Re: [BULK] - Re: markup on combining characters

From: Philippe Verdy (
Date: Fri Sep 10 2004 - 18:59:42 CDT

  • Next message: Peter Constable: "RE: Questions about diacritics"

    From: "Asmus Freytag" <>
    > On the other hand, all aspects to *coloring* of characters
    > do not belong in the plain text stream - but that was not
    > the question.
    > I think suggested solutions that define markup that apply to
    > combining characters but place that markup outside of the
    > combining sequence would be a better answer than protocols
    > trying to put markup inside the combining character sequence.
    > My personal take is that the UTC might make a recommendation
    > to that effect, but it's not part of the standard proper.
    > It's not clear that the issue has practical urgency - if
    > I should be mistaken on that, I'd like to find out how and why.

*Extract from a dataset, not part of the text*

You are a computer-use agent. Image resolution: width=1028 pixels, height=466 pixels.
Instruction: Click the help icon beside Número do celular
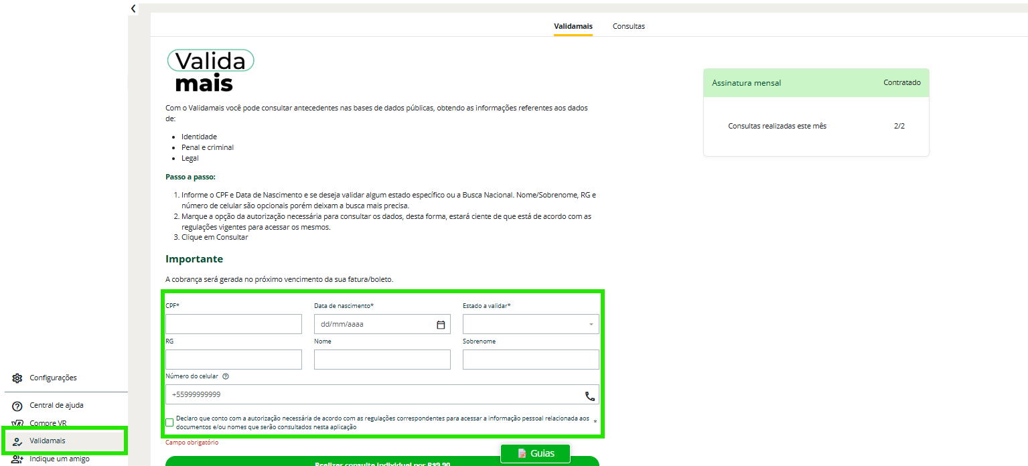pyautogui.click(x=226, y=376)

    Placing markup out of the combining sequence seems attractive, apparently,
    but exposes to other difficulties about how to refer to parts of combining
    sequences (I did not say "parts of characters", because I agree that
    combining characters are not part of characters, but effectively true
    abstract characters per the Unicode definition), when combining sequences
    are themselves subject to transformations like normalization.

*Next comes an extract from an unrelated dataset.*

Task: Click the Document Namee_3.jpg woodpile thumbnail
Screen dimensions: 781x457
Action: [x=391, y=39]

    A solution would be to specify in the markup which normalization to apply to
    the combining sequence before refering to its component characters, with
    some syntax like:
        <font style="color:red nfd(2,1);">e&combining-acute;</font>
    which would resist to normalization of the document such as NFC in:
        <font style="color:red nfd(2,1);">&e-with-acute;</font>
    Here some syntax in the markup style indicates an explicit NFD normalization
    to apply to the plain-text fragment encoded in the text element, before
    specifying a range of characters to which the style applies (Here it says
    that color:red applies to only 1 character starting at the second one in the
    surrounded text fragment, after it has been forced to NFD normalization.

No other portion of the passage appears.